GLI ALLENATORI

Nei tempi più antichi non esistevano allenatori professionisti: gli atleti si addestravano sulla base delle proprie conoscenze e della esperienza di persone più abili di loro. Divisi nelle classi pesante e leggera, eseguivani i vari esercizi preparatori delle diverse specializzazioni: marce sul terreno di varia natura, corse, saltelli, ginnastica con le braccia e giochi con la palla. Per coloro che si allenavano al pugilato era considerato un ottimo esercizio resistere all'avversari tenendo le braccia distese ed i pugni serrati, oppure allenarsi con il korykos, sacco di cuoio riempito di sabbia ed appeso in modo tale da arrivare all'altezza del petto. Anche i pancraziasti se ne serviavano, ma per abituarsi a riceverlo, dopo averlo colpito, sulla testa o sul corpo, in maniera tale da accrescere il proprio equilibrio e la propria stabilità!
Gli atleti erano soliti portare i capelli annodati a crocchia sulla sommità del capo (cyrrus) e si facevano depilare e massaggiare il corpo da appositi schiavi i quali usavano a questo scopo olio puro conservato in ampolle e vasetti che, insieme agli strigili (raschiatoi per lo più in bronzo), facevano parte del corredo di ogni singolo atleta. Dopo aver frizionato i muscoli con l'olio, il massaggiatore li ricopriva di un fine strato di polvere, lasciato cadere sulla pelle attraverso le dita della mano.

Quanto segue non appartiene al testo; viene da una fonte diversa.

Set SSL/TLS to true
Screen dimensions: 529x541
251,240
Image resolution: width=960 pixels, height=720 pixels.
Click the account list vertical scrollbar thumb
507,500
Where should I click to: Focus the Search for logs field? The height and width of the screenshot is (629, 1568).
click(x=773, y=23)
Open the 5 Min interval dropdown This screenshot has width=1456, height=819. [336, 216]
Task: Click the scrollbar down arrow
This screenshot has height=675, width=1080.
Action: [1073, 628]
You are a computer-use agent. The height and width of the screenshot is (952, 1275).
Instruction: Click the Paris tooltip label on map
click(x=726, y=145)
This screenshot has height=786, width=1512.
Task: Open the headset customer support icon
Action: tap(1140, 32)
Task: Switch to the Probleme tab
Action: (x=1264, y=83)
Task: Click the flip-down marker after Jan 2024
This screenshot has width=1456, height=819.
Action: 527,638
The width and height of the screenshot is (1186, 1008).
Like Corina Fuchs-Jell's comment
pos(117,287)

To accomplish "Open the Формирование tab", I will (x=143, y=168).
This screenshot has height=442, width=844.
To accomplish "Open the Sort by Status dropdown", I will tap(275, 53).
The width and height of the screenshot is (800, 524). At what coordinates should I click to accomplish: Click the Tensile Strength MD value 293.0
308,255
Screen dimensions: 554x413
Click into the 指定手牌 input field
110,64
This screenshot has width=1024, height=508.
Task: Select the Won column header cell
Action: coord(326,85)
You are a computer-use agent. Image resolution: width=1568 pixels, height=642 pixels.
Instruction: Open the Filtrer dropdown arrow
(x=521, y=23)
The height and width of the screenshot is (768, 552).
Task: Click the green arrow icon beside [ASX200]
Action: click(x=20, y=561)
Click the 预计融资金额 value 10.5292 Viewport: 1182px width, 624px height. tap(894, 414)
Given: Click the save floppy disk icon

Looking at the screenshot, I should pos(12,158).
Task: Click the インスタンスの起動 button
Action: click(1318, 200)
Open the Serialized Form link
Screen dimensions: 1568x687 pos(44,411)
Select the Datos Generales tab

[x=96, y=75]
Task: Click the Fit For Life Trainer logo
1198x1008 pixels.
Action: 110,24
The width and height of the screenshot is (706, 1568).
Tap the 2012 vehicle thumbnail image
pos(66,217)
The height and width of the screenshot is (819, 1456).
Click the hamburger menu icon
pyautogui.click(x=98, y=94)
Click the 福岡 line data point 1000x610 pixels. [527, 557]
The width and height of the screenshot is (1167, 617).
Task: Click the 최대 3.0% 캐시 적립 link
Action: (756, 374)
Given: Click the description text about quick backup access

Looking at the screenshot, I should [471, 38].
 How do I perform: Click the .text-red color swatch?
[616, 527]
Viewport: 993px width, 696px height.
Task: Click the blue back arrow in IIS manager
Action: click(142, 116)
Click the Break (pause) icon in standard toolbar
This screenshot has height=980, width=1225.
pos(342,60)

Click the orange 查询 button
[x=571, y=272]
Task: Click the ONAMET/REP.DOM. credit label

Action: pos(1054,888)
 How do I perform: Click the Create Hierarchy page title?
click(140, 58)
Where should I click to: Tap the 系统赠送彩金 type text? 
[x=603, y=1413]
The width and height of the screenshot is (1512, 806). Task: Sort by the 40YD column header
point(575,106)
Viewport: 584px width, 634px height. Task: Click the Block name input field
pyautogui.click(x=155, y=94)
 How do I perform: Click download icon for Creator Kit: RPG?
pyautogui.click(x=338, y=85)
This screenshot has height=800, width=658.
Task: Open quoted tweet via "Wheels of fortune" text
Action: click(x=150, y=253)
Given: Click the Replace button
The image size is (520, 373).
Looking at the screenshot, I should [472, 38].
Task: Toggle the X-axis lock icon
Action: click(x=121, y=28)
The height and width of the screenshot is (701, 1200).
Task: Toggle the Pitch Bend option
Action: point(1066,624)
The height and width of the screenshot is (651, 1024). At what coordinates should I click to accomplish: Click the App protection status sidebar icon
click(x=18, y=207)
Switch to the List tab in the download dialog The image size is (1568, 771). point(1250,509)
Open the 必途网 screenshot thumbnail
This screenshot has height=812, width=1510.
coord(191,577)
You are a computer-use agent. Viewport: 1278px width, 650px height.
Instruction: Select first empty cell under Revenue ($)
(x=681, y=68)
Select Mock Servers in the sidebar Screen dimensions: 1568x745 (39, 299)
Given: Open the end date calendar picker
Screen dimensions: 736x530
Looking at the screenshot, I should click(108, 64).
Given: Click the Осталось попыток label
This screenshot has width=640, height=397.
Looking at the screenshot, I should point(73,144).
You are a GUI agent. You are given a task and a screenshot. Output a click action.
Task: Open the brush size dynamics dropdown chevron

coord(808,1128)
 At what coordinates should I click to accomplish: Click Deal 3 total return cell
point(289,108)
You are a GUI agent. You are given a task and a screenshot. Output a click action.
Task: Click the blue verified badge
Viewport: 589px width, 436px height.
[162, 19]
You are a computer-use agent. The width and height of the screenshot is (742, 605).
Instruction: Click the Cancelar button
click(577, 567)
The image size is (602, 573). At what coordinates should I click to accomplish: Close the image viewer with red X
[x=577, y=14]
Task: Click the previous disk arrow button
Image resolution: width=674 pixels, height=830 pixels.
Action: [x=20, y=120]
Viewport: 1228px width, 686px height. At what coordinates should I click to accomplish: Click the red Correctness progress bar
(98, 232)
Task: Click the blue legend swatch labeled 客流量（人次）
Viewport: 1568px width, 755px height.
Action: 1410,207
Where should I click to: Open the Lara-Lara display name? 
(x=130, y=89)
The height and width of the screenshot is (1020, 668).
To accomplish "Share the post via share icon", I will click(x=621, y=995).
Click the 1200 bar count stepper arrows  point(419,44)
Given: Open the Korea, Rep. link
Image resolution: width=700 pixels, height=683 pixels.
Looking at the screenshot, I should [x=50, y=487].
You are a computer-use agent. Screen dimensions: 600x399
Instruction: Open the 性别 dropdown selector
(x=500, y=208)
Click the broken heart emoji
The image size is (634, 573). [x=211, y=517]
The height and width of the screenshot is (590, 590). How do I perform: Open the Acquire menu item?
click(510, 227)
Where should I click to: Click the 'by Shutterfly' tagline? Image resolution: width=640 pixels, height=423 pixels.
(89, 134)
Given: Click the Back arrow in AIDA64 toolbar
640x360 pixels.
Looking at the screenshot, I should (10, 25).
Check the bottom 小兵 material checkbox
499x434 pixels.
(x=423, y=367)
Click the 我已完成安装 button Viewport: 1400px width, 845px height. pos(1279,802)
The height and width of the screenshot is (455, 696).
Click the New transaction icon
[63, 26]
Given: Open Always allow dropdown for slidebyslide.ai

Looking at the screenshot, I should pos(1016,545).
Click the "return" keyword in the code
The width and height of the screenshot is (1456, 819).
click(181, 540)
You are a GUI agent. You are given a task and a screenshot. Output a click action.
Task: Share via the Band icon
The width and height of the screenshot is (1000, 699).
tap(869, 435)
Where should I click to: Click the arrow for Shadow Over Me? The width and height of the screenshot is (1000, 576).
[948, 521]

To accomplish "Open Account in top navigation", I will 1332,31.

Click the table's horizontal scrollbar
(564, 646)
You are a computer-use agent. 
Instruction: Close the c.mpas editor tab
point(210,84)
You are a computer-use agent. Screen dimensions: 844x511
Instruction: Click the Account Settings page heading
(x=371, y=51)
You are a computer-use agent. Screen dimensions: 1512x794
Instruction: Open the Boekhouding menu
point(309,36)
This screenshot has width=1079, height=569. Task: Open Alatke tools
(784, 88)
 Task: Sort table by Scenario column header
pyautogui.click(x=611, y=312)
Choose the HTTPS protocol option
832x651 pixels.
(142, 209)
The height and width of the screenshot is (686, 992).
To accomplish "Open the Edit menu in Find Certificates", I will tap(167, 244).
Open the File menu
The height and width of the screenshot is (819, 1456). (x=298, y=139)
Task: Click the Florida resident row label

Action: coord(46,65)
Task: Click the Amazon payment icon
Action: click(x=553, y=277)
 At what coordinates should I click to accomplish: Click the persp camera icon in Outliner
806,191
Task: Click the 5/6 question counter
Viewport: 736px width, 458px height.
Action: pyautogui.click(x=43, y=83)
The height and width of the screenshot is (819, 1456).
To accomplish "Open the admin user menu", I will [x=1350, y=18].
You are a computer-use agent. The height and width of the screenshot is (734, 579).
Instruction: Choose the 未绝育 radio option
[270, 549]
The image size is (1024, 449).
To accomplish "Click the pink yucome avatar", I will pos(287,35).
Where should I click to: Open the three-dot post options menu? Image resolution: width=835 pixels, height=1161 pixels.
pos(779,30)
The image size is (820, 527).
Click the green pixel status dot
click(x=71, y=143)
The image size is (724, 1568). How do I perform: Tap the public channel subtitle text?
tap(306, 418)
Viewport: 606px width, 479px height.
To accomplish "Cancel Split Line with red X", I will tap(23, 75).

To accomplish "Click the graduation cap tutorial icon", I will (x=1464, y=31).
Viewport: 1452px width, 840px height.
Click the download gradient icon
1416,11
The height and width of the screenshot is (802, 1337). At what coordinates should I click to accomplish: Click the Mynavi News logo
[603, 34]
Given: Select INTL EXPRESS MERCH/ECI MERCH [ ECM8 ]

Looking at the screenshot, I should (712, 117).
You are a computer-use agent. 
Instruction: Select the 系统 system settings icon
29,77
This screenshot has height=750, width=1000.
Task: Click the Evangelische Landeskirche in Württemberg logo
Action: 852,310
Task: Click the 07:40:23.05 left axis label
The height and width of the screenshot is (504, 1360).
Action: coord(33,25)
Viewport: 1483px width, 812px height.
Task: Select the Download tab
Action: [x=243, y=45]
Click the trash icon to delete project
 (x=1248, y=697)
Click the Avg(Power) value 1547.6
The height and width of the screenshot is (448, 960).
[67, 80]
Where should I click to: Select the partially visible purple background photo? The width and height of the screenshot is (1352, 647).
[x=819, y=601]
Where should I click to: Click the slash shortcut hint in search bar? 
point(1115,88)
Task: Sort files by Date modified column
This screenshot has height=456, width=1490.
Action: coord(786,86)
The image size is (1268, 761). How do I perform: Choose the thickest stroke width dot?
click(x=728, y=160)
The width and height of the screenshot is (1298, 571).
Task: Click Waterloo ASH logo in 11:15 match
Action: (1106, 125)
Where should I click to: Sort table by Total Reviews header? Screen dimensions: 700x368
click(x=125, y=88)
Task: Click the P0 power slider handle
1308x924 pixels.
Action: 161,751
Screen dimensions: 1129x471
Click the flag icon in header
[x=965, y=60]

Esistevano cinque tipi di polvere a questo scopo: la polvere di fango, considerata detergente; quella d'argilla, che faceva traspirare la pelle; la polvere bituminosa, che provocava un certo riscaldamento; quella di terra nera, eccellente per i massaggi ed il nutrimento della pelle; ed infine una varietà di colore tendente al rosso, tale da rendere il corpo brillante e piacevole allo sguardo. Al termine degli allenamenti l'atleta asportava lo strato di polvere ed olio con lo strigile ed eseguiva una nuova frizione allo scopo di rilassare i muscoli.